Realtime
You know your neighbors have already begun sharing favorite films and such, over headsets, with their AI companions. It will watch whatever you watch, quietly —unless you want to have a realtime AI companion who can do commentary.
Before any Roger Ebert goings-on, you'll want to see your companion get to a place —after it's trained on, say, High Street footage —where it can
- Go live over your phone through a headset,
- Screen High Street footage with you,
- Identify in realtime what you point at,
- Answer questions about any new storefronts,
- Converse like you're both influencers, and
- Shop. Shop. Shop.
Even if one of five steps gets fudged a bit —fake it till you make it —those won't be the only entertaining wrinkles. You could run your AI companion through its paces on High Street many times, then you could mix up the recipe with a different ingredient: "Say hi to my mom."
Perhaps, next, you could go live on the real High Street, and pepper your AI companion with questions or go live on a different street and see how quickly it trains up (or not).
By now you're really looking for surprises —not how adept your companion can become with its observations. Also, specifically, you'll try to see how it's associating (or not), visually, in realtime through its human. You.
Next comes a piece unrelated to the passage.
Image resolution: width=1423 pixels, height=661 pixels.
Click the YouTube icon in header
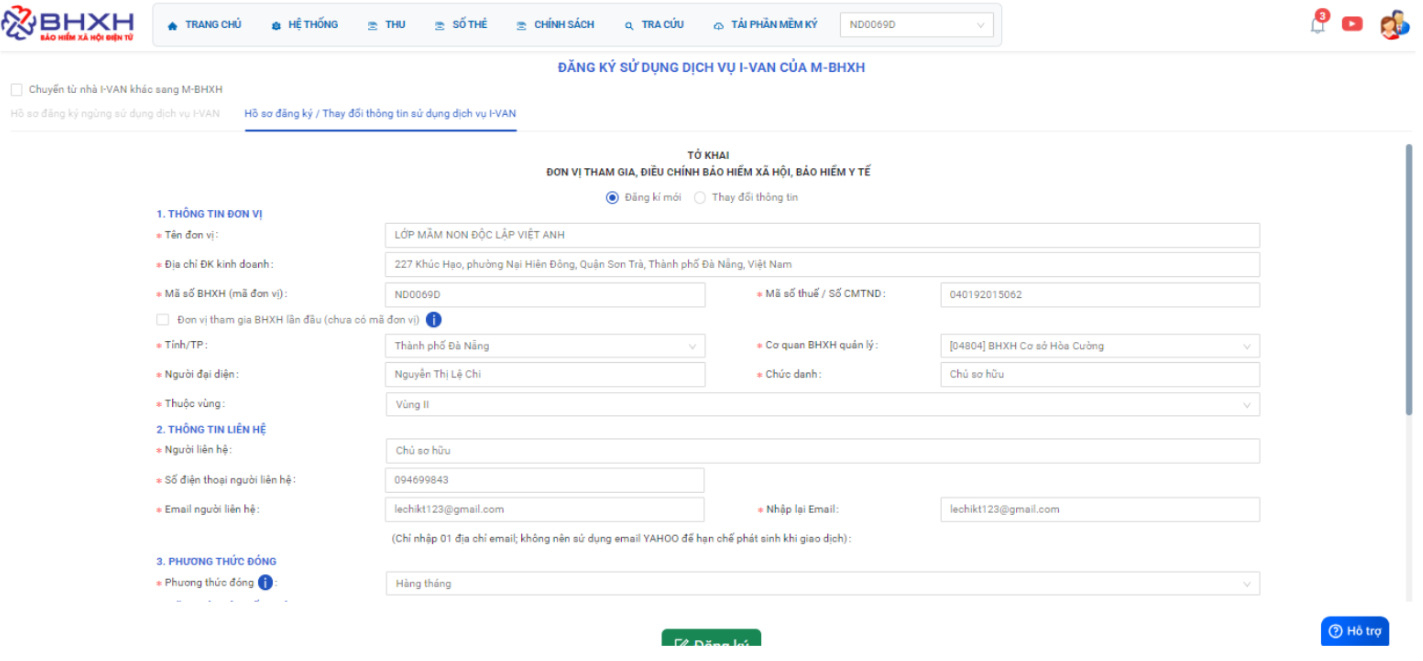[1352, 24]

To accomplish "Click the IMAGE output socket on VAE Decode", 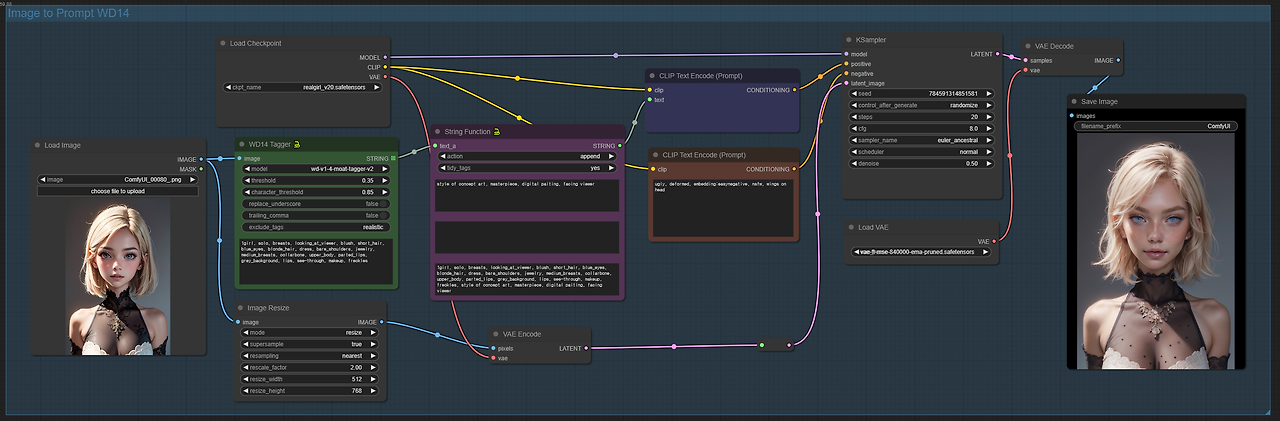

As latency gets reduced more and more, this companion may switch or shift into your point-of-view, so that it may begin to snatch glimpses of what your embodiment means.
At that point, your companion's gone from one who can study still images to one who can not only infer from footage but can also eventually play a part in the footage itself.
This would be an opportunity to study how or if the companion perceives and acts in realtime, how or if it can react as though it were embodied, how or if it can learn to listen.
But why wait? Pump up the volume, next.
[Below, pronoun "themselves" refers to whom, exactly?]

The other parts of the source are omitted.